Pani Agnieszka: "Wydaje mi się, że w związku ze zmianą reformy oświaty, chcą udowodnić, że żadnen z naczycieli gimnazjów nie stracił pracy".
Nie chcą płacić odpraw
Dyrektorzy szkół niechętnie o tym mówią. – W ubiegłym roku były wytyczne, żeby przyjąć zwolnionego nauczyciela z zewnątrz kosztem mojego nauczyciela stażysty, mimo że na przykład jestem zadowolony z jego pracy, a on chciałby dalej u nas pracować – mówi nam dyrektor jednej z podstawówek w województwie mazowieckim. Akurat on nie miał takiego dylematu, żaden nauczyciel z gimnazjum do niego się nie zgłosił. W tym roku nie słyszał o żadnych nowych zaleceniach, ale podkreśla, że jakby były to nie będzie ich słuchał. Bo nie będzie zatrudniał kogokolwiek skoro ma świetną kadrę.

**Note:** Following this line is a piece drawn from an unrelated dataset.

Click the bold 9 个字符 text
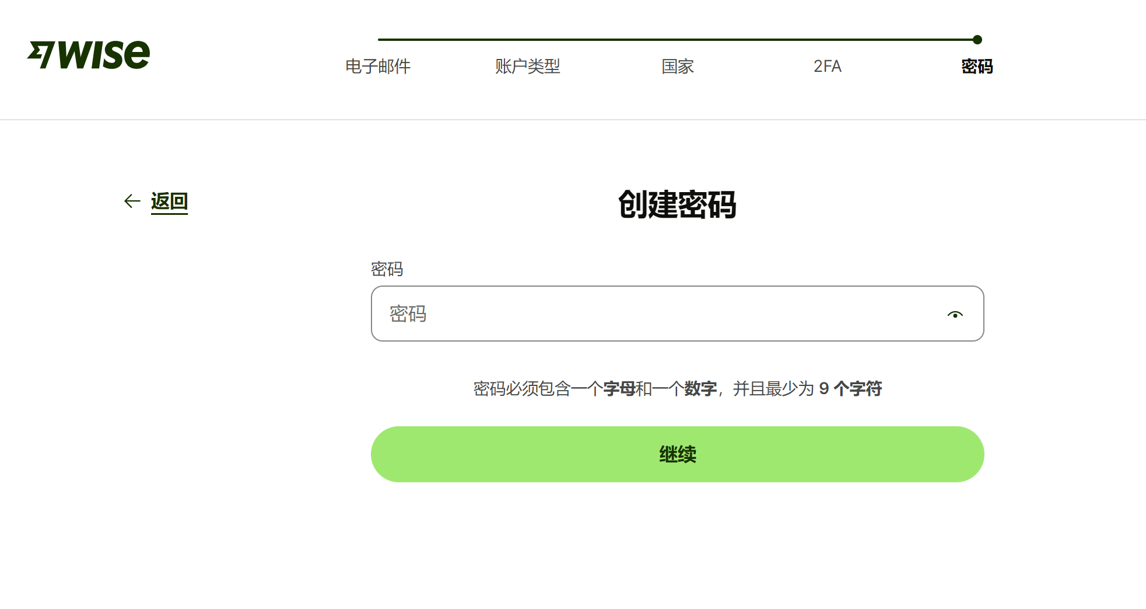 pos(850,389)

Po co to wszystko? – Nie chcą płacić odpraw gimnazjalnym nauczycielom. To jasne – odpowiada.
Nauczyciele, z którymi rozmawiamy, twierdzą, że zalecenia przyszły z gminy. Ale najwyraźniej nie pojawiły się w każdej. Wójt Starych Babic, którego prosimy o opinię, jest wręcz oburzony taką praktyką. – Ja się brzydzę zakulisowymi naciskami. Nie mogę ręczyć za wszystkich. Ale nie wierzę, by którykolwiek z kolegów, których znam bliżej, coś takiego zrobił – mówi na Temat Krzysztof Turek.
Sytuacja patowa
Wydaje się, że nie ma tu złotego środka. Sytuacja wydaje się totalnie patowa – przynajmniej tam, gdzie pojawiły się takie zalecenia. Żal i jednych, i drugich. Każdy walczy o pracę. Jednym na starcie podcina się skrzydła.
– Tak, jest to sytuacja patowa. I bardzo niedobre rozwiązanie. Nauczyciele z gimnazjów znajdują się w klinczu. Mogą starać się też o pracę w liceach, ale organem prowadzącym dla podstawówek i gimnazjów jest gmina, a dla szkół średnich starostwo. I każdy organ pilnuje swoich. Dlatego jeśli gmina chce ich zatrudnić, to pracę będą tracić nauczyciele zatrudnieni na czas określony w szkołach podstawowych – tak to widzi Urszula Kruczek.
Z nauczycielem pracującym w tej szkole do 31 sierpnia umowy już nie podpiszą, o czym możemy dowiedzieć się nawet ostatniego dnia wakacji. Pani dyrektor ma obowiązek przyjąć obcego dla niej nauczyciela z wygaszanego gimnazjum.